Ali Mogharabi, senior analyst

Biomarin Pharmaceutical (BMRN)

  • Morningstar Rating (as of Jan. 29, 2021): 4-stars
  • Theme Exposure: Big Data and Analytics, Nanotechnology, Medicine and Neuroscience, Bioinformatics

“BioMarin is amassing a portfolio of genetic-disease therapeutics, making historical comparisons with Genzyme difficult to avoid. Commercialisation and research and development expenses have kept BioMarin in the red, but we're confident in the profit-generating power of its rare-disease treatments, and BioMarin's turn to non-GAAP profitability in 2017 looks sustainable. With a deep in-house pipeline and the ability to supplement growth with strategic acquisitions, BioMarin is in a strong position.

"BioMarin's life-saving therapies may serve only a few thousand patients globally, but with six-figure price tags on most products and high barriers to entry, we see this as a very attractive marketplace. Genzyme (now Sanofi) and BioMarin formed a 50/50 joint venture to market BioMarin's first drug, Aldurazyme, for the treatment of mucopolysaccharidosis I, or MPS I. BioMarin's MPS VI drug, Naglazyme, is maturing, but still seeing solid growth due to use in emerging markets like Brazil and higher (more expensive) dosing as young patients mature; we think peak sales will surpass $400 million.
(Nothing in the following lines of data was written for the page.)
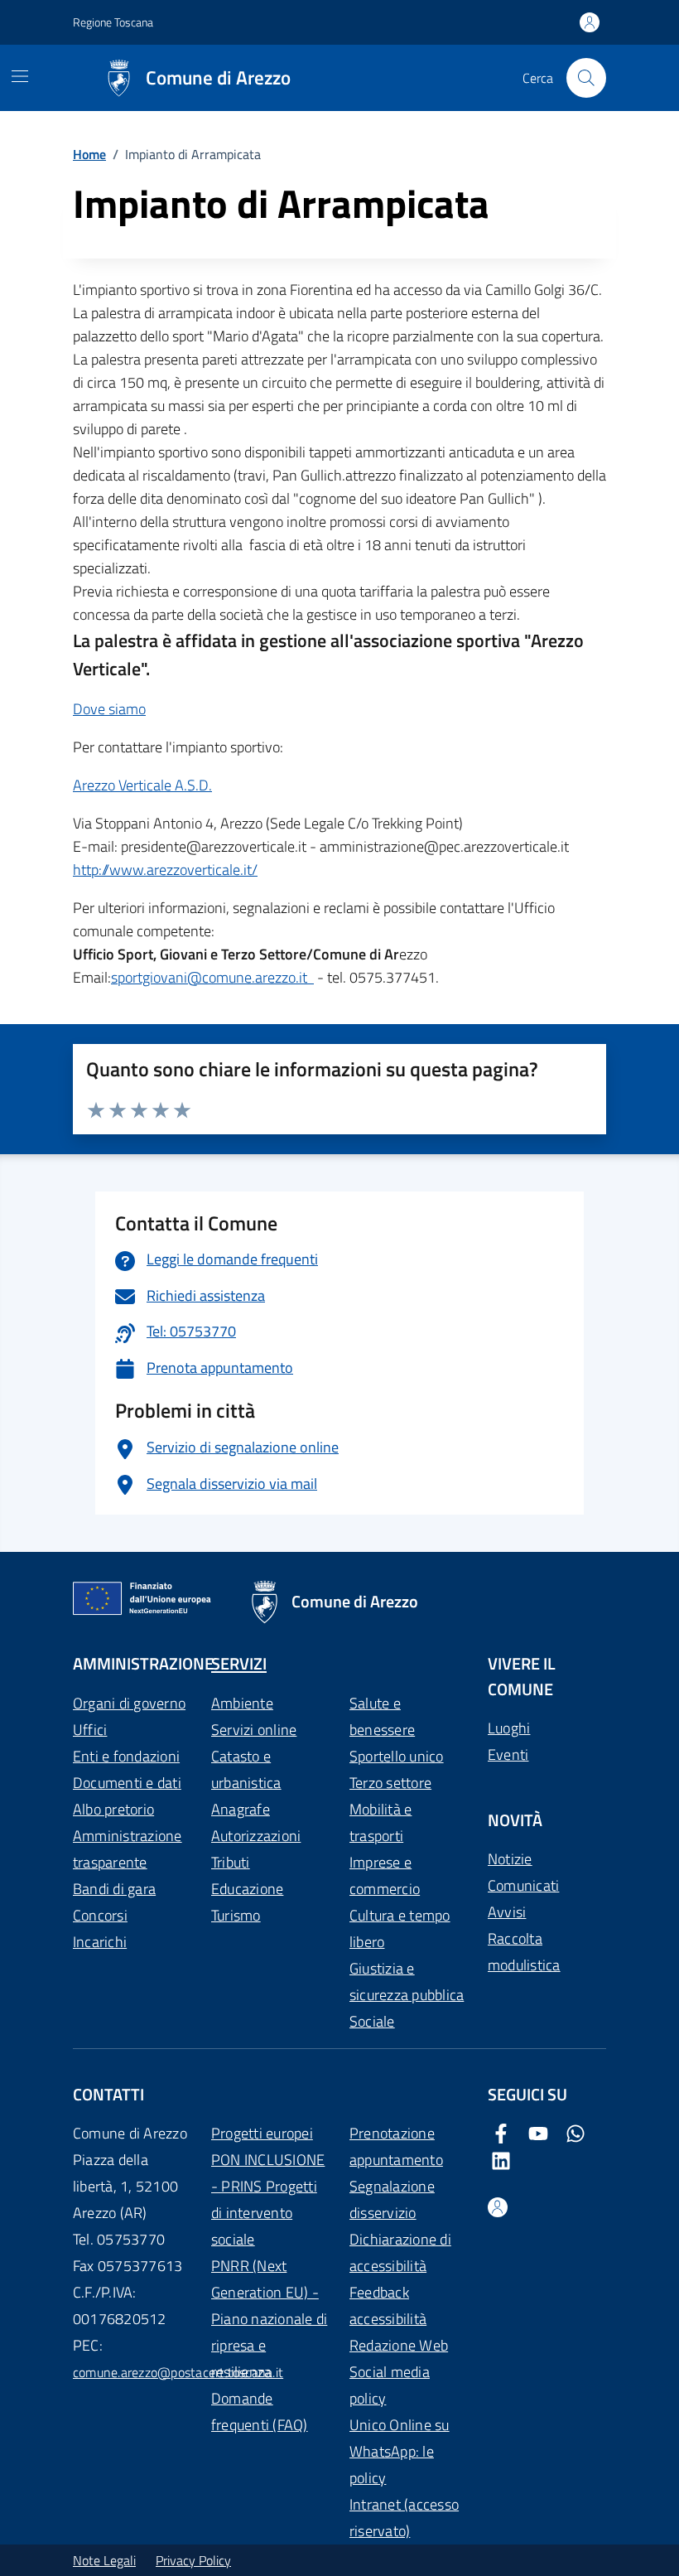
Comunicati (523, 1885)
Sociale (372, 2021)
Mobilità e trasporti (380, 1822)
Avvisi (507, 1912)
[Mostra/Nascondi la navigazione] (20, 76)
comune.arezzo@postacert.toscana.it (178, 2372)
BioMarin is also well-positioned to treat the entire spectrum of patients with phenylketonuria, or PKU, one of the world's most common metabolic disorders. While generic versions of Kuvan (approved to treat mild to moderate PKU) will launch in the US in 2020, more potent drug Palynziq launched in 2018 in the US to serve adult patients with PKU, including patients with more severe forms of the disease, and BioMarin is pushing a gene therapy for PKU into early clinical trials. PKU is well-diagnosed thanks to state-mandated newborn screening programs, and no alternative drug therapies exist. Vimizim in Morquio A syndrome and the launch of Brineura in 2017 to treat CLN2 disease should also drive growth.

"In the pipeline, vosoritide has shown the ability to restore normal growth rates in young patients with the most common form of dwarfism (launch likely in 2021), and hemophilia A gene therapy valoctocogene roxaparvovec, or Roctavian, should launch in mid-2022 (after a complete response letter in August 2020). We think each could generate peak sales near $1 billion.”